_課題文_. 歯科衛生士としての歩みを述べた序文を、その最後の文に続けて書き継いでください。

_抜粋文_.
★ ★ ★

やさしさと健康の新世紀を開く 医歯薬出版株式会社

序 文

 私には,いままで歯科衛生士として,多くの思いや経緯があります.1969年に歯科衛生士学校を卒業した私は,夢と希望に胸を膨らませて社会に飛び込んでいきました.しかし,現実は自分自身の未熟さと社会のギャップや矛盾に悩ませられながら仕事をしておりました.そのなかで,理想を掲げながら仲間と歯科衛生士会を作り,悩みや夢を語り合い,自分たちの役割を社会に認めてもらおうと細々と活動を続けてきました.
 その後,結婚,3児の男子の母となり,子育ての最中では幼稚園,小学校,中学校と,PTAの役員や地域活動にも参加し,さまざまな交友関係が広まりました.その時期は地域の保健指導の仕事に携わって,指導に対して母親側にたちよく保健婦さんと議論し,そのつど互いに新たな発見をしたものです.こうしたかかわりのなかで,いつも社会の人々は何を求めているか,私たちは何を提供できるかを考えてきました.また,子育てのなかで子供が病気をしてしばしば病院にお世話になりましたが,そのときの医療人の対応に心が痛んだりしたこともありました.そんな,さまざまな場面や生活のなかで感じて学んできた事柄が,今の仕事のベースにあることはいうまでもありません.
 1986年に在宅訪問に携わり,高齢者宅を訪問すると多くの現実が見えてきました.訴えるすべを知らない在宅療養者の方々の口腔内は悲惨でした.まだ受診の希望のある方々はよいのですが,訴えるすべを知らない方々の多くがとても悲惨な現実もあることが見えてきました.在宅療養者の多くに食欲がない,うまく食事ができない,そのような状態の多くは口のなかに問題があるのではないか,人間の生きる根源である食の環境が犯されているのではないか.これは「口腔内の環境破壊」であり,この現実をなんとかしよう,という思いで活動を続けてきたわけです.

★ ★ ★

_提供記録_.

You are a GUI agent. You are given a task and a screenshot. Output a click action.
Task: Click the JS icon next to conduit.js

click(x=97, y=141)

★ ★ ★

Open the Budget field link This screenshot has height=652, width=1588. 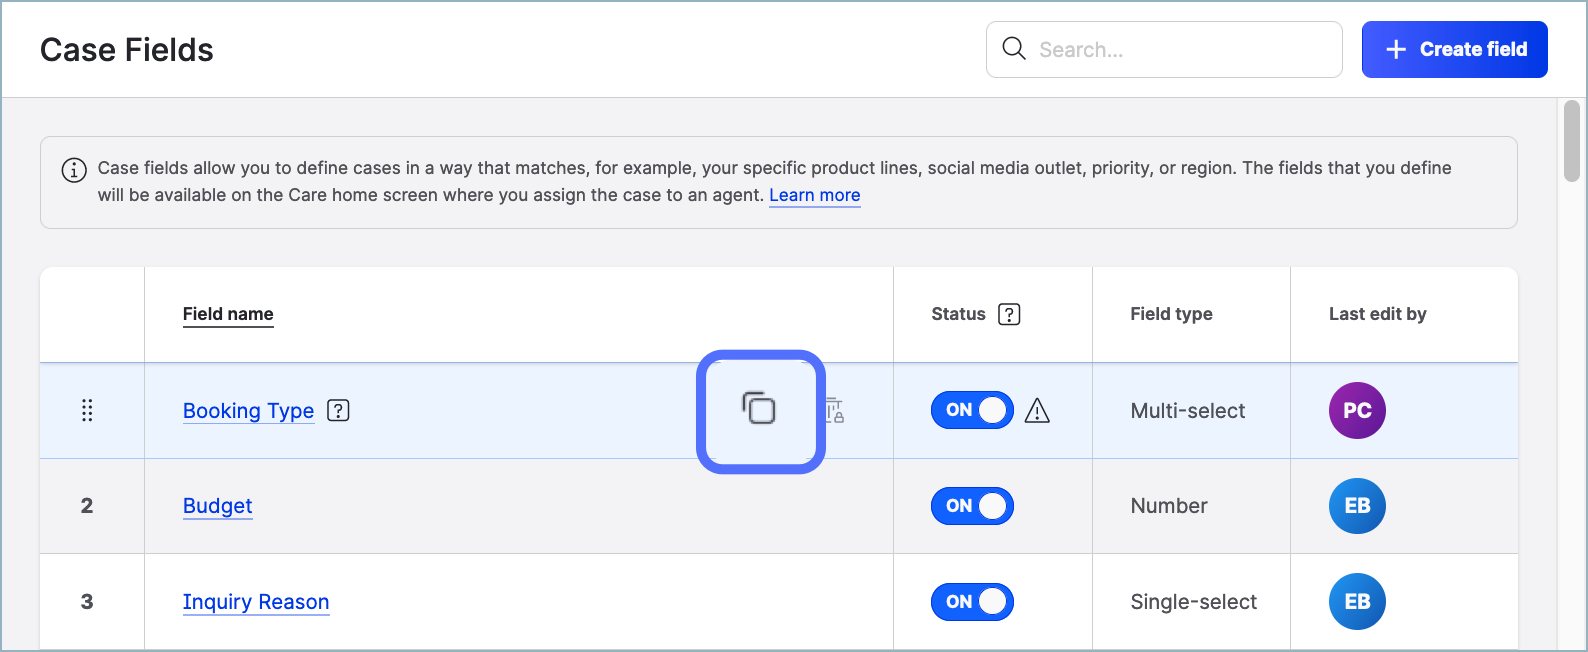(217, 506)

★ ★ ★

_解答_.
 口腔内を清潔にすることは介護のなかでも技術的にむずかしいことは確かです.口に触れられることがいやな場合は「口をしっかり閉じる,噛みつく,首を振る,大きな声を出す,手で払う」と執拗に防御することがたくさんあるからです.しかし,このような抵抗があっても,すべての方々に口腔清掃が可能なのです.ただ,その方法が今まで適切でなかった場合が多くありました.
 今回,この本においては,大きく3つの章に分け,第1章「訪問口腔ケアに入る前に」では,訪問口腔ケアに際しての基本の心がまえや,相手先の状況を含めてあらかじめ知っておくべき制度や他職種との連携の問題などについて,いわば訪問口腔ケアのソフトとしての「心」に重点をおきながらまとめました.
 第2章の「訪問口腔ケアの実際」では,13のセクションに分けていわば訪問口腔ケアのハードとしてのさまざまな実践方法について,実際の現場で試行錯誤しながら考案した内容も含めて紹介しました.また,口のなかのことにとどまらず現場で必要とされる一般的な介護技術についてもふれておきました.
 第3章の「事例から学ぶ」では,実際の事例から参考になるヒントが得られればと思って私自身の実践例からいくつか選んで,在宅訪問の例と特別養護老人ホームでの事例を紹介しました.
 もちろんこの実践方法は,在宅の方々だけでなく施設や病院で実践できる内容です.言葉が足りず伝え方が多少不足しているところもあるかもしれませんが,何度も読んで理解してくだされば幸いです.
 こんな活動を続けながら今まで自分の活動より違う視点の方々からのあつれきに何度か挫折をあじわってきたのも確かです.そんなとき多くの方々より支援をいただき,精神的苦痛から立ち直ることができた時期もありました.また,多くの方々との出会いと支えで私自身成長できたと思っています.
 今後は今までの経験や研鑚してきたことを生かしながら,もっと夢をふくらませ,多面的にヘルスプロモーションに貢献できたらと考えています.
 以下にお名前をあげさせていただき,感謝の意を表したいと思います.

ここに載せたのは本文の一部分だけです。